The pills only go so far. These days, I'm considered "severely Bipolar I." By "severely Bipolar I," the treatment people apparently mean: without meds, its a lot like Schizophrenia (6 of 1, 1/2 dozen the other if you ask me, but...). So, I do take --4-- Rx meds daily, plus high dose vitamins (its called "Orthomolecular," and it seems to make the meds more tolerable...). That's great and all, but the reason I'm not miserable and trying to score controlled substance prescriptions is Jesus.
Jesus doesn't necessarily make you not mentally ill, or make your life immediately less painful, but He changes people ("Know Jesus, Know change...") in such a way that...pain has meaning. Pain can be productive (not that I"m a big fan of pain, mind you). In my own life, I've seen misery and suicidality give way to stability, and now the very beginnings of "the peace that surpasses all understanding." I'm definitely not suicidal. Its strange...I know now that there's more than this life here on Earth, but I also value my health and this life here on earth much more than I ever did before.
Shrinks are a mixed bag, too. I'm not the only person who's been burned by vicious doctors and counselors, over-priced hospitals, etc. If the doctors aren't calling you back, that may be a hint that you need to intensify your prayer life and seek God as best you can. He won't hide from you, that's for sure. Like I've written before...this pills only go so far. Even the antipsychotics/major tranquilizers, which were and are regarded as a huge breakthrough in treating severe mental illness, aren't that great. I take an overpriced, newer one (its the --1-- I can tolerate at full doses). Its OK and all, but...once the voices are more or less gone, the paranoia is calmed down, the agitation subsides...well, what do you do now? See what I'm saying? They suppress symptoms for a lot of people...that's about it. Antidepressants don't always out-perform placebo in some studies and meta-anlayses. I think they're better than placebo for me--I take 1 every day--but again...the Rx stuff is all about symptom suppression, and they don't even work for a substantial minority of people.

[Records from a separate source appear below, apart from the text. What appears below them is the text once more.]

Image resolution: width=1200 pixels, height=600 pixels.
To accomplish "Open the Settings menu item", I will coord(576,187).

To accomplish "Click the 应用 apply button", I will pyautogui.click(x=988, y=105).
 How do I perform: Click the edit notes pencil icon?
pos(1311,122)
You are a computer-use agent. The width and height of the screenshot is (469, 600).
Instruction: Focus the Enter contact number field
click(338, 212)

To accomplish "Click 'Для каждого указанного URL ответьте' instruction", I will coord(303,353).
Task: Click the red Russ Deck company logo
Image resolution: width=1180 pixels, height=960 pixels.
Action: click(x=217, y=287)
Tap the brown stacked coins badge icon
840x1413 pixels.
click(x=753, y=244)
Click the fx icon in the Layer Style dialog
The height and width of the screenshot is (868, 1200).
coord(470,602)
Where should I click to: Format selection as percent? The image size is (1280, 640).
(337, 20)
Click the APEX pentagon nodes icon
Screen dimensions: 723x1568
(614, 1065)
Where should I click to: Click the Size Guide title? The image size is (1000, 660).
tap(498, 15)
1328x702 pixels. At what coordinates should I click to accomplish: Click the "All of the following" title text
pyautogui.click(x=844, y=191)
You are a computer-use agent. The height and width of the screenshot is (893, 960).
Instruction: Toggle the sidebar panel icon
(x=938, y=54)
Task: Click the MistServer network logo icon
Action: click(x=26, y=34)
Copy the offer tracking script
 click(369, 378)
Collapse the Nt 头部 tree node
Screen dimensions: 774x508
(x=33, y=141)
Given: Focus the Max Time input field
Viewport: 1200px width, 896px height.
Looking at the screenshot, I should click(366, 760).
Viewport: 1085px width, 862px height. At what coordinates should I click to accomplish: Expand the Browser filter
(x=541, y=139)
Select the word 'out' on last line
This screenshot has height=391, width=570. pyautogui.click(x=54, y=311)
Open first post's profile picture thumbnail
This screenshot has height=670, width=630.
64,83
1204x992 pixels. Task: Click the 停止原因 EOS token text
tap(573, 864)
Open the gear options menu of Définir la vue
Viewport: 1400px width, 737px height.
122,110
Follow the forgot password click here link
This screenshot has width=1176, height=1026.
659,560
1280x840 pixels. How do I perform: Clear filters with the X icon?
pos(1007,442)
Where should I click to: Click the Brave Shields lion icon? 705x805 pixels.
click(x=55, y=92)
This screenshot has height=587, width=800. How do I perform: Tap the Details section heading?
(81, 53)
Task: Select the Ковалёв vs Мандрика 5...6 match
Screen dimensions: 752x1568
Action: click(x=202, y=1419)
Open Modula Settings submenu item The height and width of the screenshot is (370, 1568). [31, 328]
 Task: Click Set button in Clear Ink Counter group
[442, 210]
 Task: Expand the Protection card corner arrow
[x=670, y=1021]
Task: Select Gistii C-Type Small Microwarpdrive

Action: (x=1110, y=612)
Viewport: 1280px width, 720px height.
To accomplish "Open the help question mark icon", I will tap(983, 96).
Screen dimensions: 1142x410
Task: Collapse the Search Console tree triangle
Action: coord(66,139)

I've rambled. If you have some spare $$$ and the inclination, I would recommend that you look into Orthomolecular. Its not terribly $pendy, and it can put back vitamins, minerals, etc. that stress, Rx treatments, insomnia, poor diet, etc. take away. In my case, it works nicely with the Rx cocktail to get better results. I think its called "synergy..." a case of 1+1=3, I suppose. One big benefit of Orthomolecular for me has been a significant reduction in anxiety, agitation, and insomnia. Over time, the vitamin blends act as a sort of natural tranquilizer...for me, this has been better than Klonopin and all the over priced sleeping pills. Plus, I'm remarkably healthy now, unlike when I was on all kindsa Rx stuff and looked a good 5+ years older than my age.
OK. I'm done now. I'll be praying for you.